Alexander Montgomery (d. November 1812) was a landowner and legislator of Mississippi Territory, United States.

Montgomery came from the Waxhaws settlement of Scotch-Irish in South Carolina. He reportedly fought for the Continentals in the American Revolutionary War. His journey to the lower Mississippi River valley seems to have been made after the revolutionary period. He came down by way of Tennessee. He received a Spanish land grant along Buffalo Creek in the Natchez District in July 1789. In 1793 he was granted 500 arpents on Thompson's Creek. Another resident later attested "that the claimant was twenty-one years of age at the date of the warrant, and was a resident in the Mississippi territory on the 27th October 1795. The claimant made a small improvement, and built a cabin on the premises, in the year 1797."

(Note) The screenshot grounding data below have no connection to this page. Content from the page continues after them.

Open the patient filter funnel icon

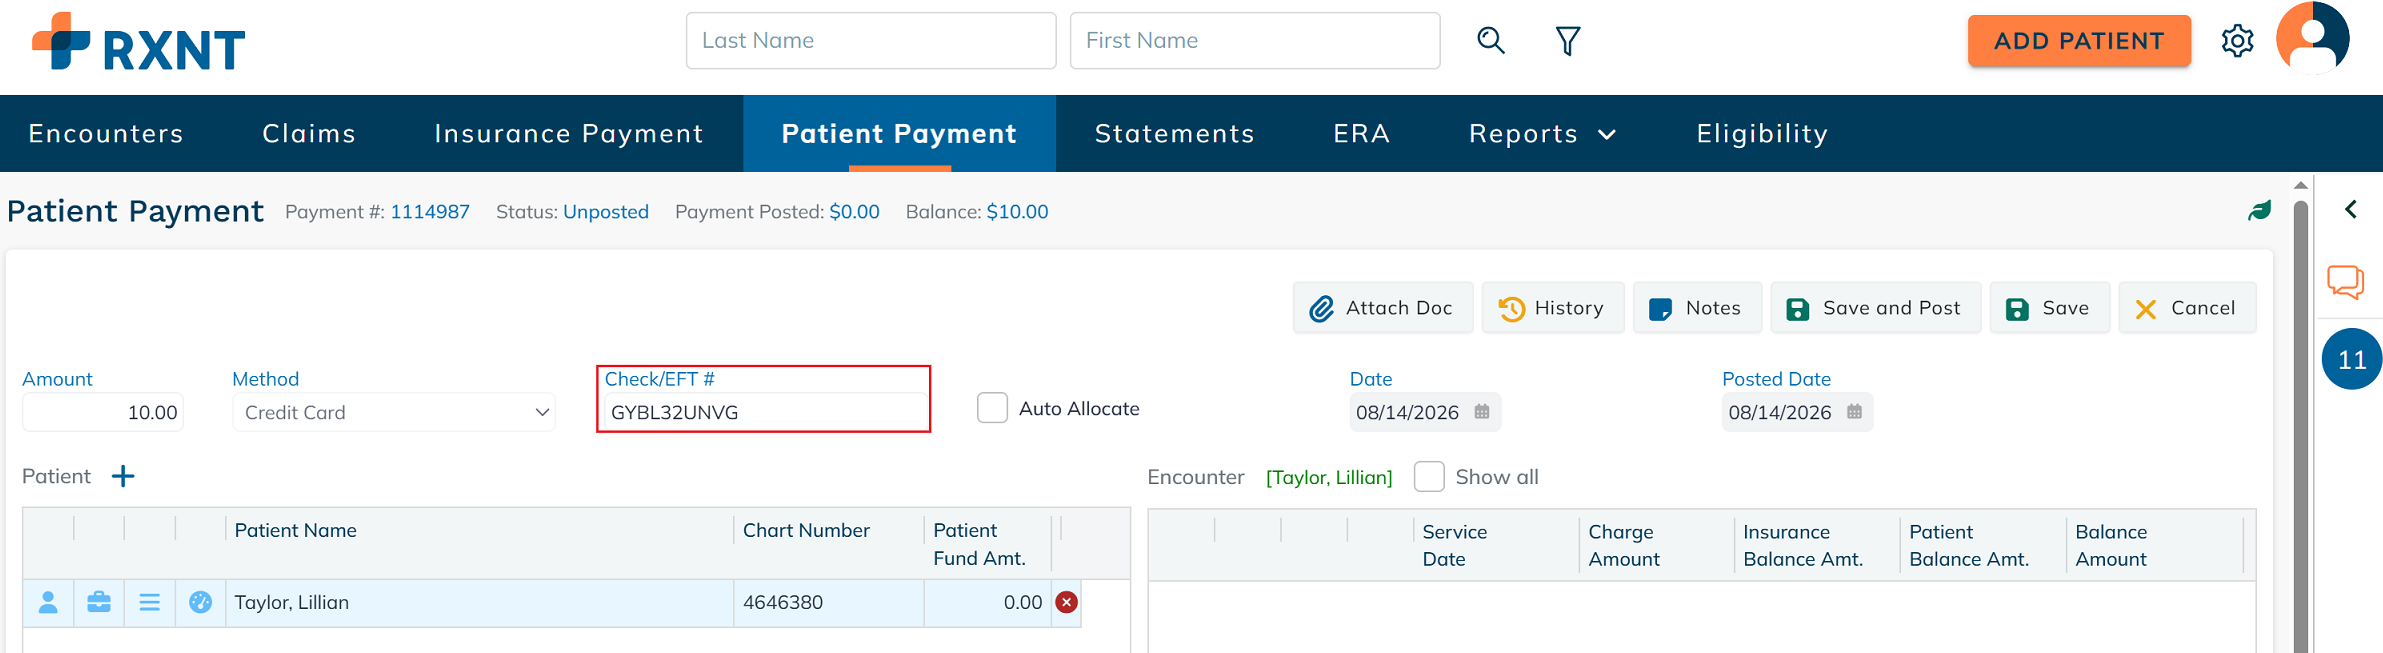point(1568,41)
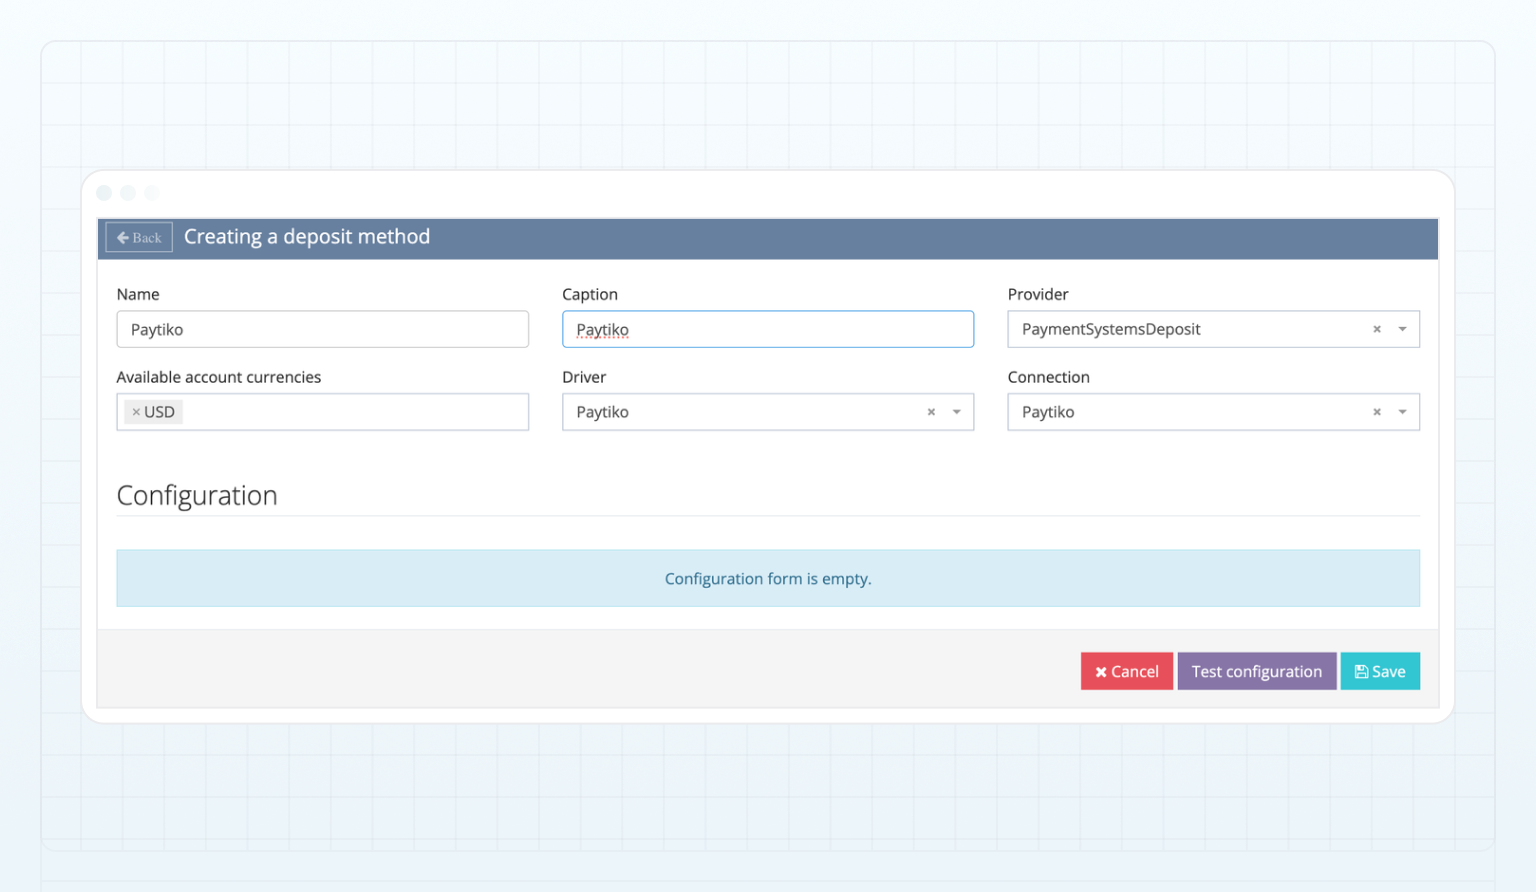Screen dimensions: 1536x892
Task: Click the Configuration form is empty banner
Action: click(x=768, y=578)
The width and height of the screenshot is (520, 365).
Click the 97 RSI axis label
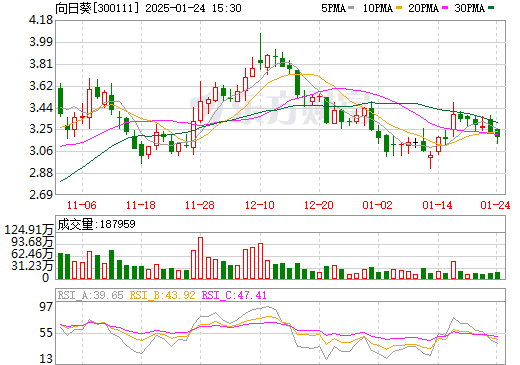pos(46,306)
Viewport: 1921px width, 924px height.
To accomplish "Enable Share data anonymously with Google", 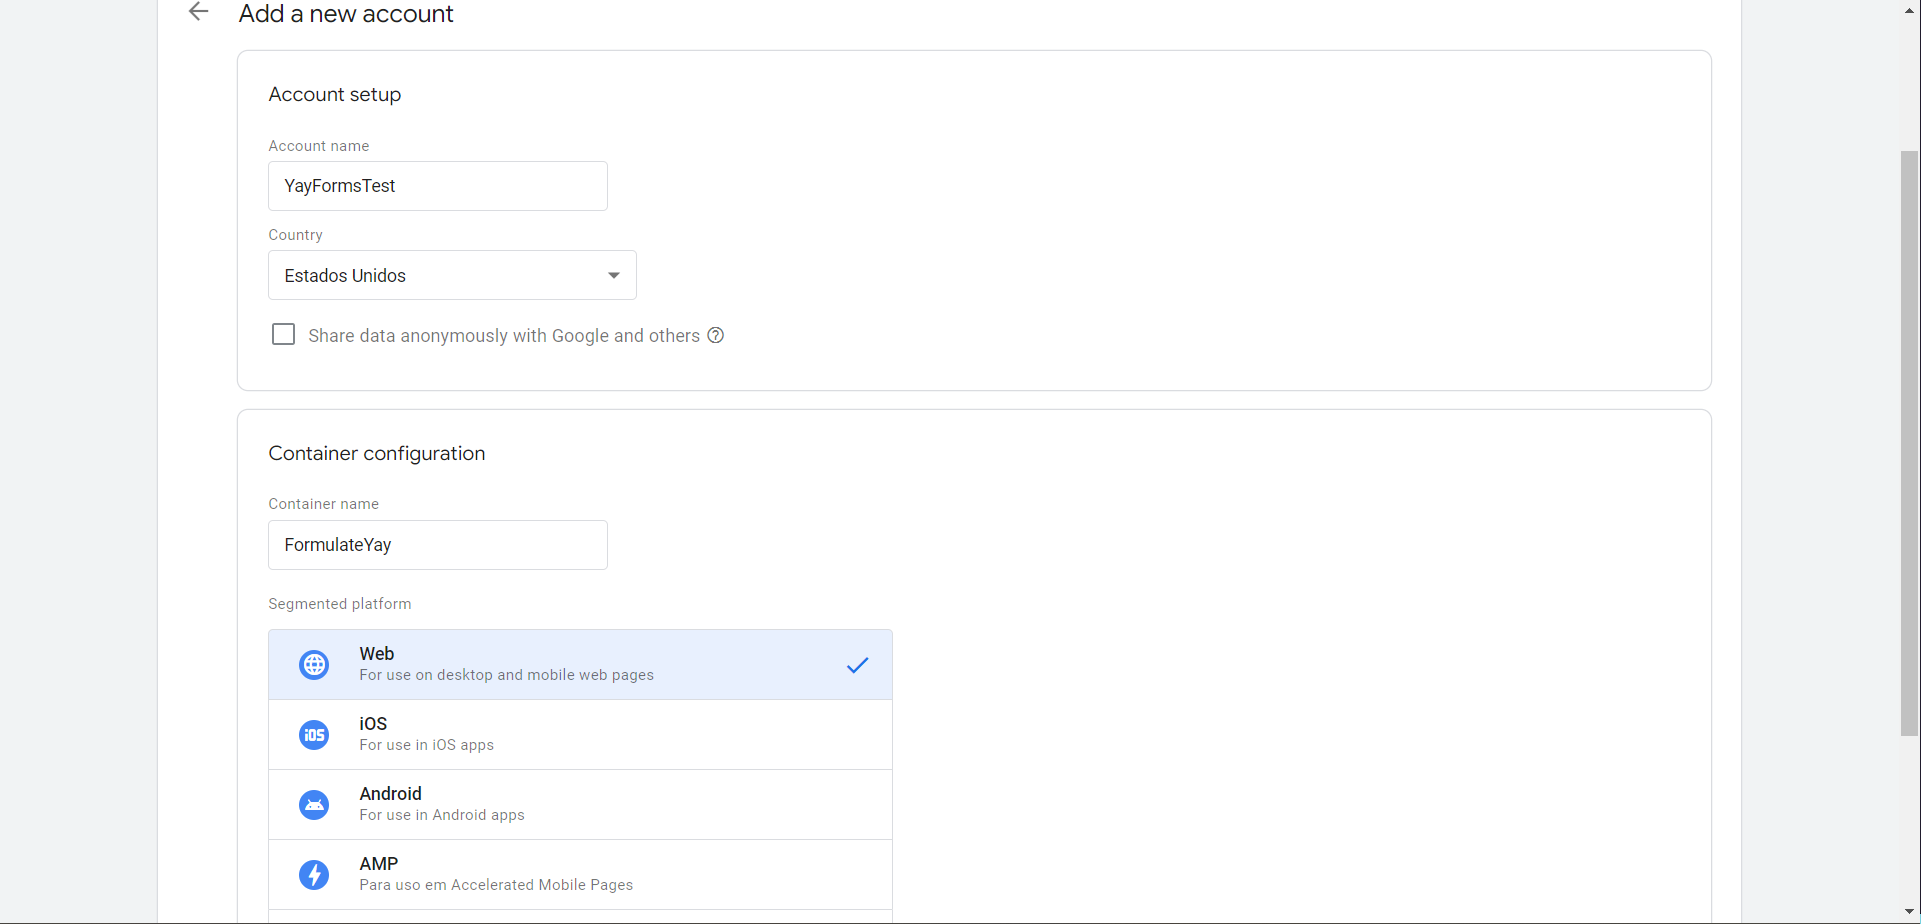I will point(283,334).
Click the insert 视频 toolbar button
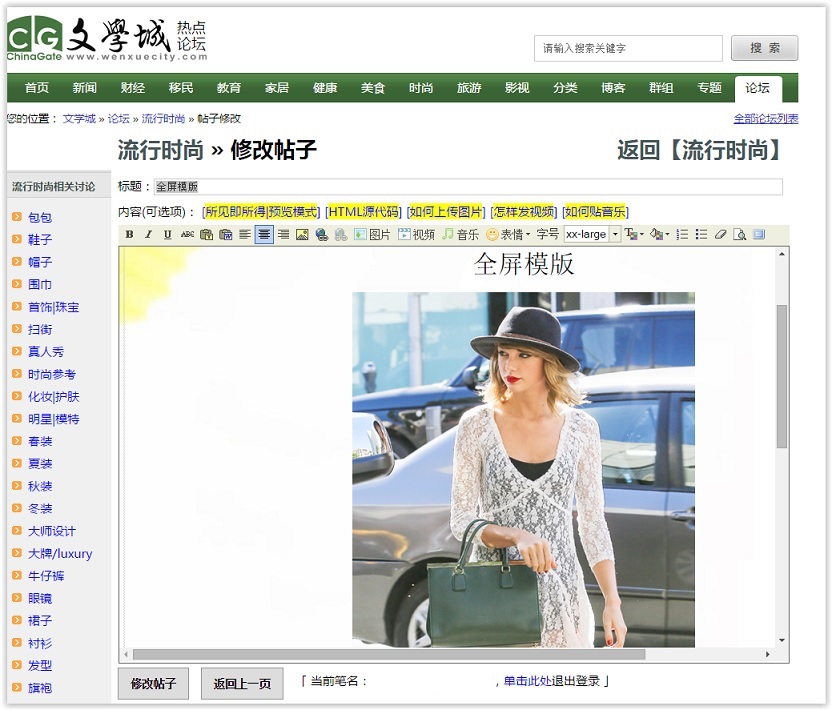 416,235
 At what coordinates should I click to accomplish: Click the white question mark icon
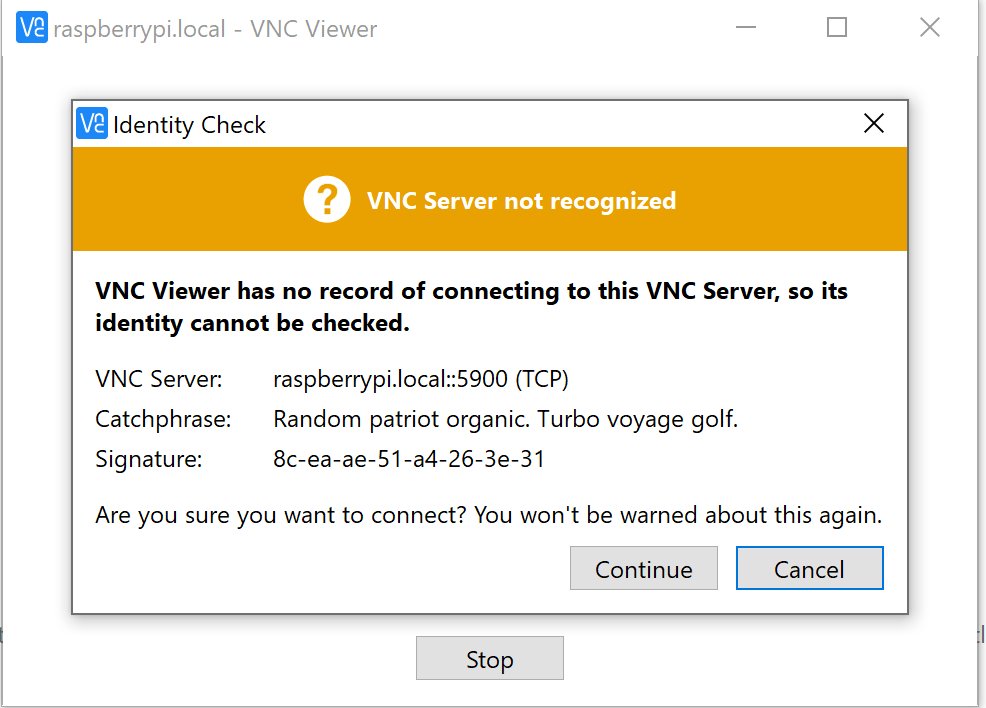pyautogui.click(x=327, y=200)
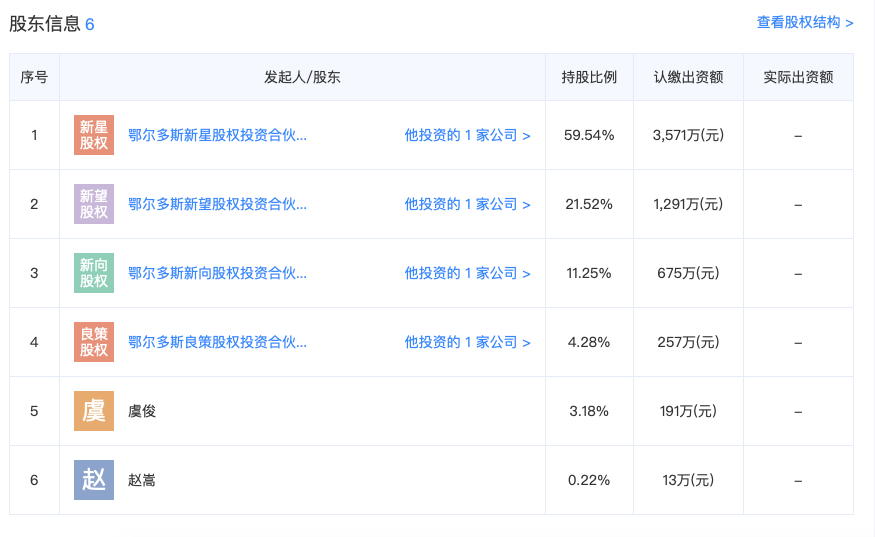The height and width of the screenshot is (537, 875).
Task: Click the 新向股权 shareholder logo icon
Action: click(94, 273)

In 1801 Alexander Montgomery was chosen by U.S. president John Adams from the nominations of the representatives to sit on the legislative council of Mississippi Territory, and then he was elected to the territorial house of representatives in 1806. In 1808 he was again appointed to the legislative council, and was chosen president of the council in 1809.

His died in November 1812.

Four of his brothers, William Montgomery, Samuel Montgomery, Robert Montgomery, and Joseph Montgomery, followed Alexander to Mississippi, "and founded families of importance". The lawyer and judge Alexander Montgomery was his son.